Cell culture media used for testing nanomaterials does a poor job of simulating an in vivo environment and could be preventing scientists from understanding how nanomedicines respond in the body, new research shows. ‘We believe this is a key reason why accumulated knowledge on nanomaterials has not yet been translated into successful clinical applications,’ says Valentina Castagnola from the Italian Institute of Technology (IIT), who led the work alongside Andrea Armirotti.1 

In vitro tests regularly use Dulbecco’s Modified Eagle Medium (DMEM) to represent a biological environment. DMEM contains important molecules for cell growth, including glucose, salts, amino acids and vitamins. And it is usually supplemented with 10% foetal bovine serum (FBS) to provide essential proteins, growth factors and hormones. 

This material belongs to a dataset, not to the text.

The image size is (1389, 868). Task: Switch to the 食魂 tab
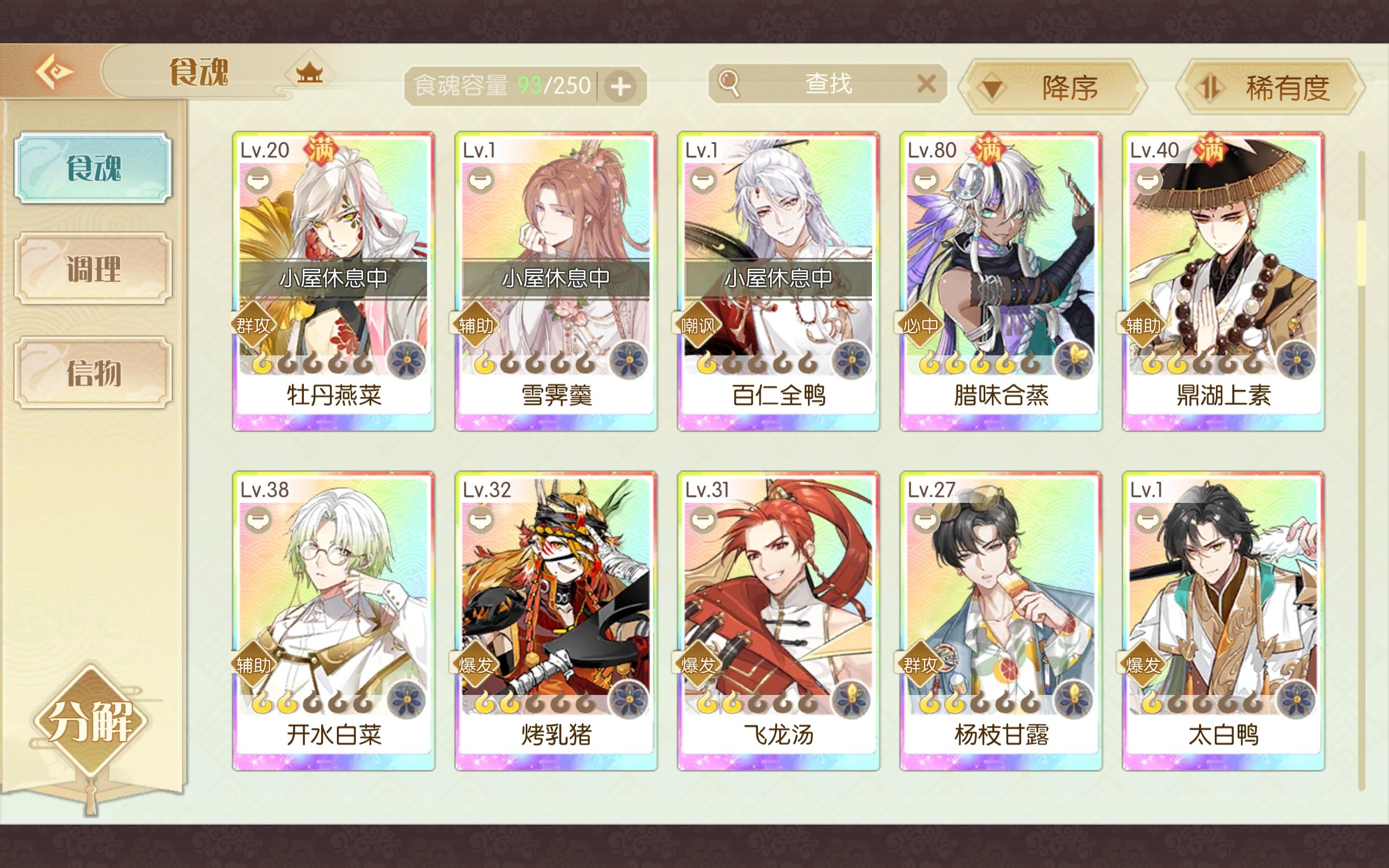(x=93, y=168)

Nanomaterials placed in a biological environment become coated with proteins, lipids and other biomolecules. This layer is known as the biomolecular corona. Given a variety of complex interactions between the biomolecular corona and the biological environment shape a nanomaterial’s journey through the body, it is important to understand nanomaterials’ biomolecular corona in different media, as well as its impact on intracellular trafficking. 

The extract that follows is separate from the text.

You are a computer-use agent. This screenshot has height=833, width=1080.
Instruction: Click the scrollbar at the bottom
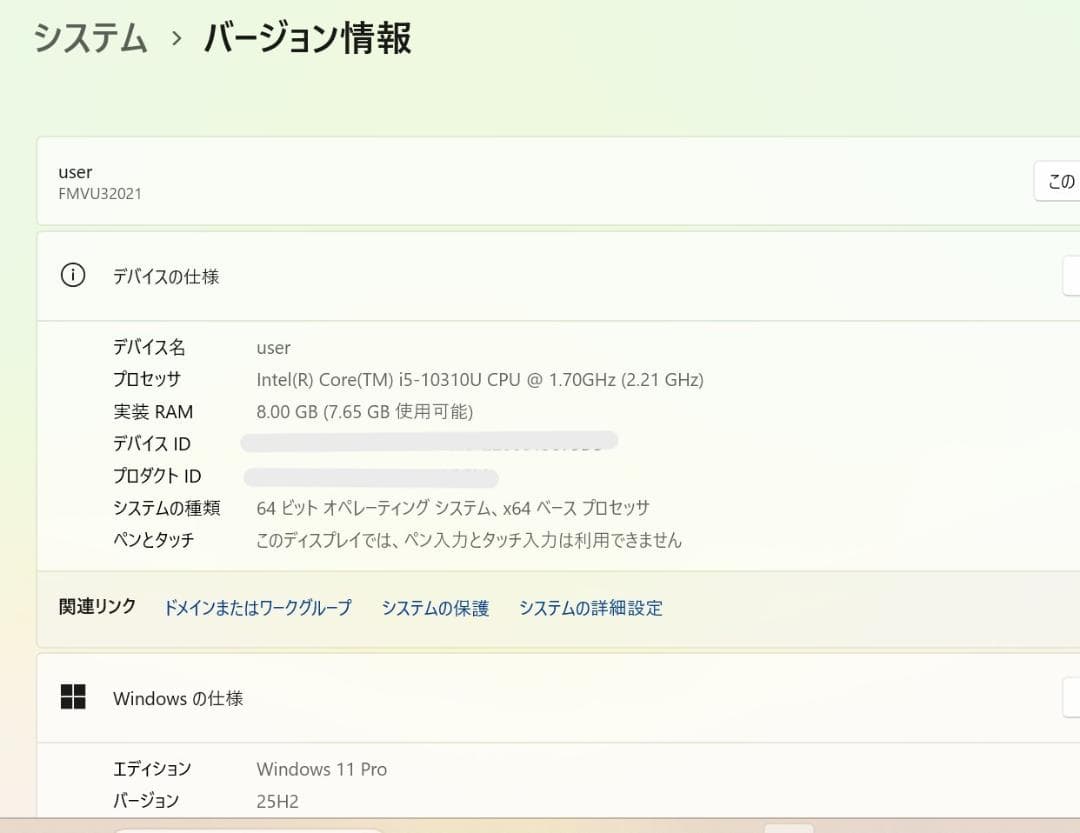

Castagnola, Armirotti and co-workers used high-resolution mass spectrometry to profile the biomolecular corona surrounding gold nanoparticles and graphene oxide flakes in both DMEM/10% FBS and human plasma. When the nanomaterials were immersed in human plasma, the team recorded a much higher concentration of lipids in the biomolecular corona. Moreover, intracellular trafficking analysis found that fewer early endosomes, a type of organelle, formed within pancreatic adenocarcinoma cells treated with these lipid-rich nanomaterials compared with controls. 

‘Reminding the community that there are many unexplored questions in this area is important,’ comments Iseult Lynch, an expert on nanomaterials and their biological interactions, from the University of Birmingham in the UK. Castagnola and Armirotti’s findings agree with Lynch’s previous research, where she compared the biomolecular corona formed on silica and polystyrene nanoparticles over increasing plasma concentrations.2 Referring to why, over 10 years later, a mismatch between in vitro tests and the in vivo environment remains, Lynch comments ‘in research things are cyclical, sometimes a study can come almost too early for the field.’ 

Castagnola and Armirotti hope that their new study will ‘highlight the consequences of testing nanomaterials in the wrong in vitro environment and boost the translation of nanomaterials into clinical settings.’ They anticipate that future research will focus on adapting new tools, such as machine learning, to further understand nanomaterial toxicology and efficacy.